Quelques heures après la signature de l’accord de paix entre la RDC et le Rwanda sous médiation des États-Unis d’Amérique, Denis Mukwege a haussé le ton pour proférer des critiques acerbes contre le document. Déjà sceptique lors des négociations, le prix Nobel a regretté de voir ses « craintes » se confirmer.
Premier élément qui fâche le célèbre médecin, la non reconnaissance du Rwanda comme « État agresseur ». Mukwege voit également dans le texte « diverses dispositions qui montrent que les graines de la prolongation du conflit sont déjà plantées ». Parmi ces dispositions figurent notamment la non-obligation du retrait immédiat de l’armée rwandaise du territoire congolais pourtant repris clairement dans la résolution 2773 du Conseil de Sécurité des Nations Unies adoptée le 21 février 2025.

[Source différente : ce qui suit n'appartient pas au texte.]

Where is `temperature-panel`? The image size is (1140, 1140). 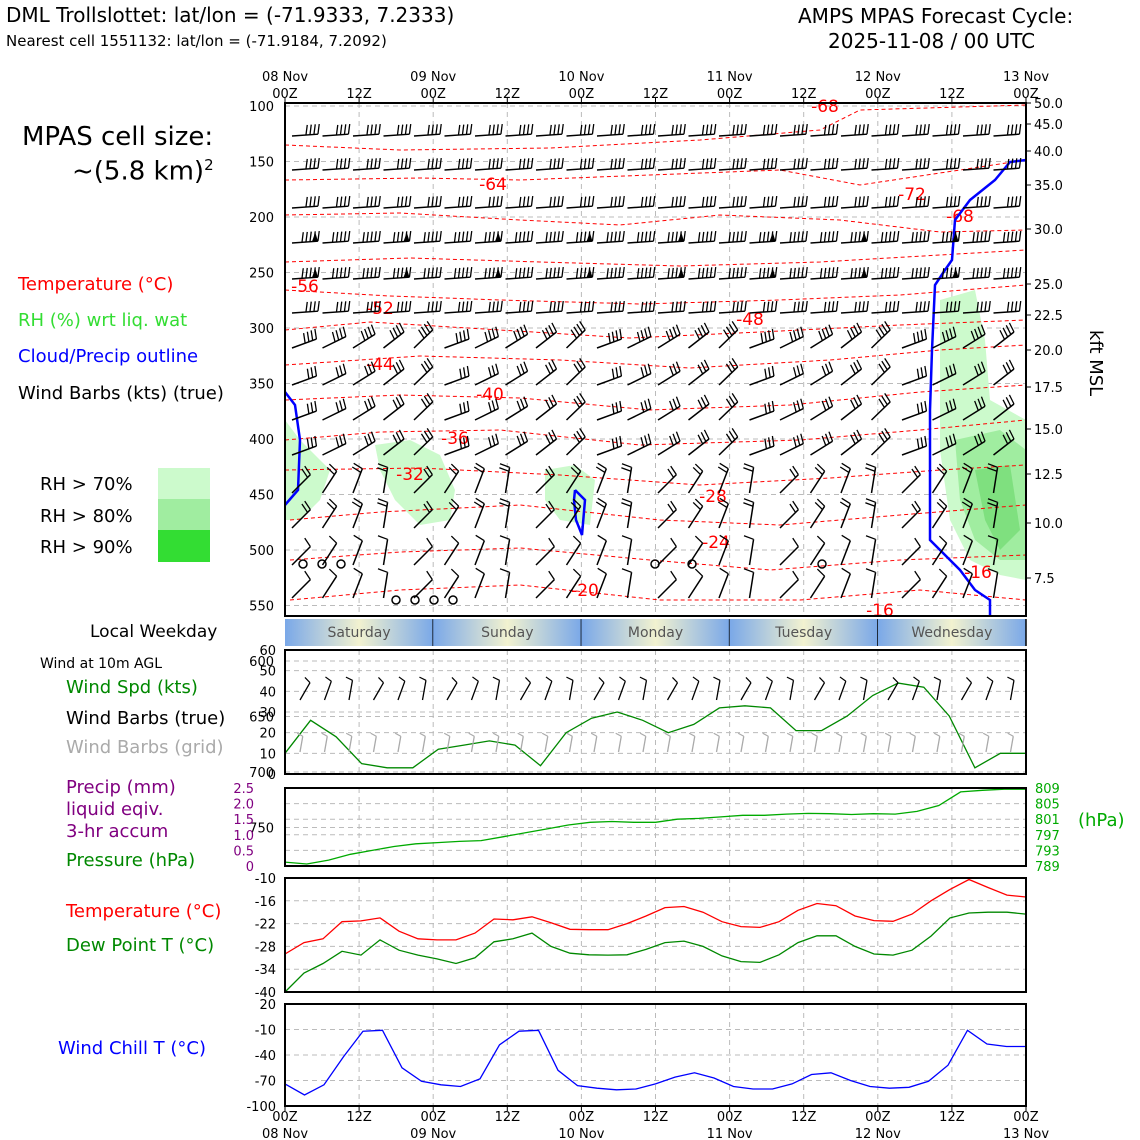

Désormais, ce retrait est corolaire à la neutralisation des FDLR. Pour traquer ces « forces génocidaires », Kinshasa et Kigali devraient même mettre en place un mécanisme conjoint de sécurité autorisant l’armée rwandaise « à opérer sur le sol congolais ». « L’agresseur non sanctionné pourra donc poursuivre ses opérations dans le Nord et Sud-Kivu, avec l’aval du gouvernement congolais », regrette Mukwege.
Si le Rwanda a obtenu le quitus de traquer les FDLR, la RDC doit de son côté poursuivre les pourparlers avec le M23 à Doha. Le Nobel de la paix craint une « issue incertaine » de la médiation qatarie, rappelant les actions dans l’ombre de Kigali derrière le M23.

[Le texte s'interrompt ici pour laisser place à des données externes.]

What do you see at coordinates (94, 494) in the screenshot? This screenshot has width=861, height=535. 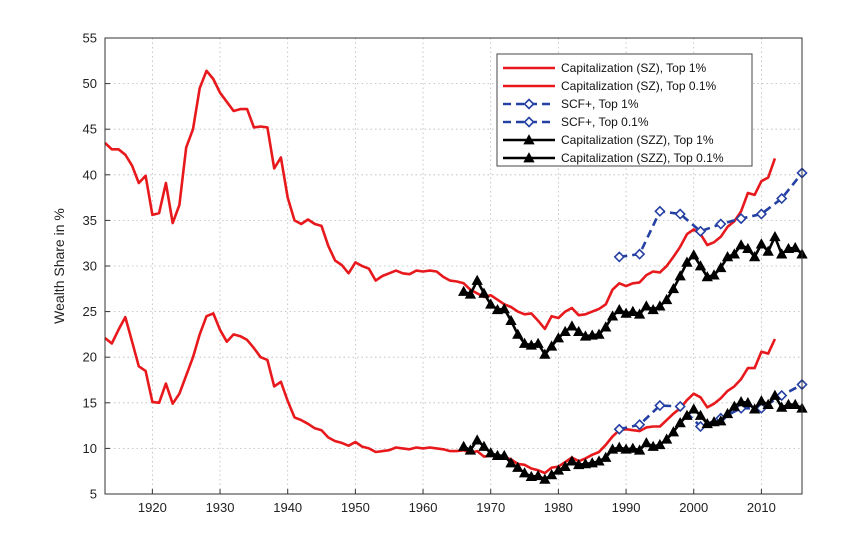 I see `y-tick-label: 5` at bounding box center [94, 494].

Avec ce tableau, Mukwege voit en l’acccord de Washington plus une perte pour Kinshasa qui « a abandonné sa souveraineté aux mains des forces d’agression », tout en légitimant l’occupation et les opérations d’une armée étrangère sur son sol. Il en tient pour autre preuve le volet « intégration économique régionale » de l’accord qui apparait comme « une cogestion des ressources naturelles avec le Rwanda, un État agresseur à la base du pillage systématique des ressources minières depuis 30 ans ».

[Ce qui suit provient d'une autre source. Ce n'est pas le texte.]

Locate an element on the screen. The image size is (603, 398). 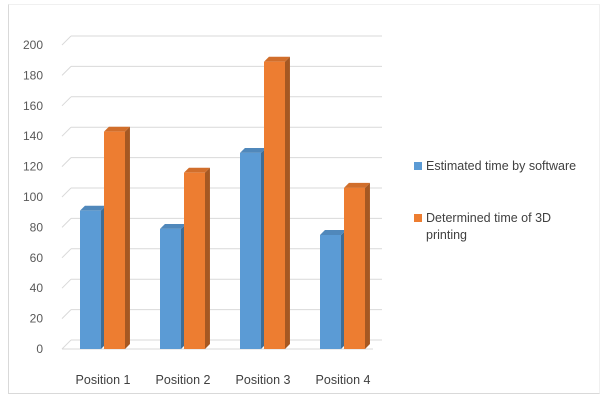
y-tick-label: 20 is located at coordinates (37, 319).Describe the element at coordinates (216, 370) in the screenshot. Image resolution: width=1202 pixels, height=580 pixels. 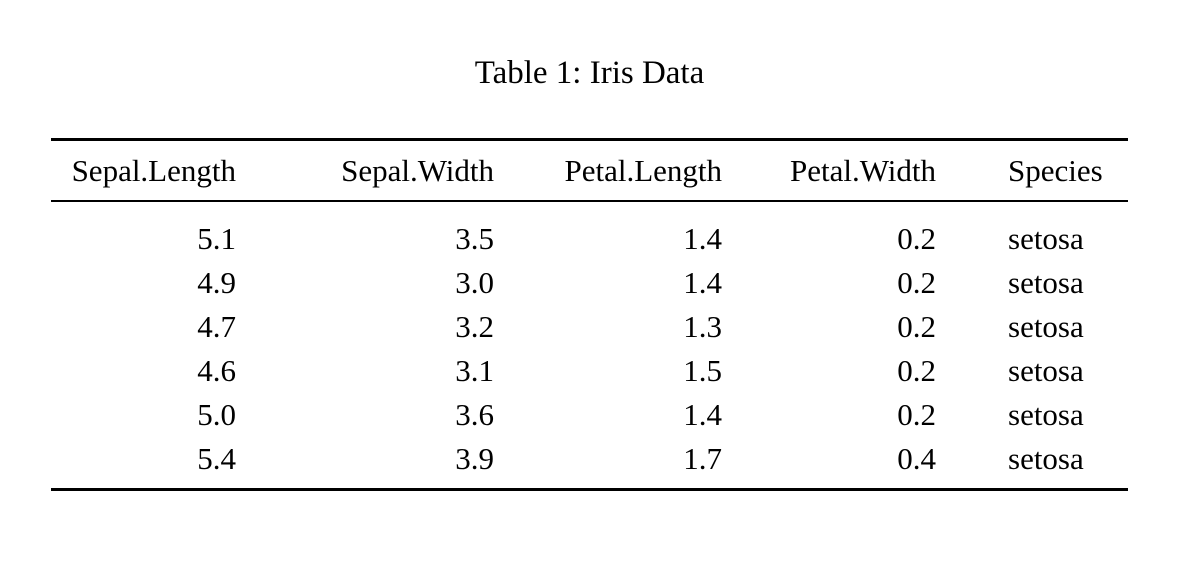
I see `cell-sepal-length: 4.6` at that location.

« Les minerais congolais seront exportés pour ne pas dire ‘bradés’ à l’état brut vers le Rwanda, qui procédera à la transformation et à l’exportation de produits semi-finis ou finis vers le reste du monde », fait remarquer le réparateur de femmes. Pour lui, cette intégration économique promue dans l’accord de Washington est un « blanc-seing de Kinshasa » en faveur de Kigali.
Malgré ces critiques acerbes, Kinshasa a évoqué une « victoire diplomatique historique » après la signature alors que Kigali s’est également réjoui du texte. Après la signature ministérielle, un sommet est prévu fin-juillet entre les deux présidents, toujours à Washington.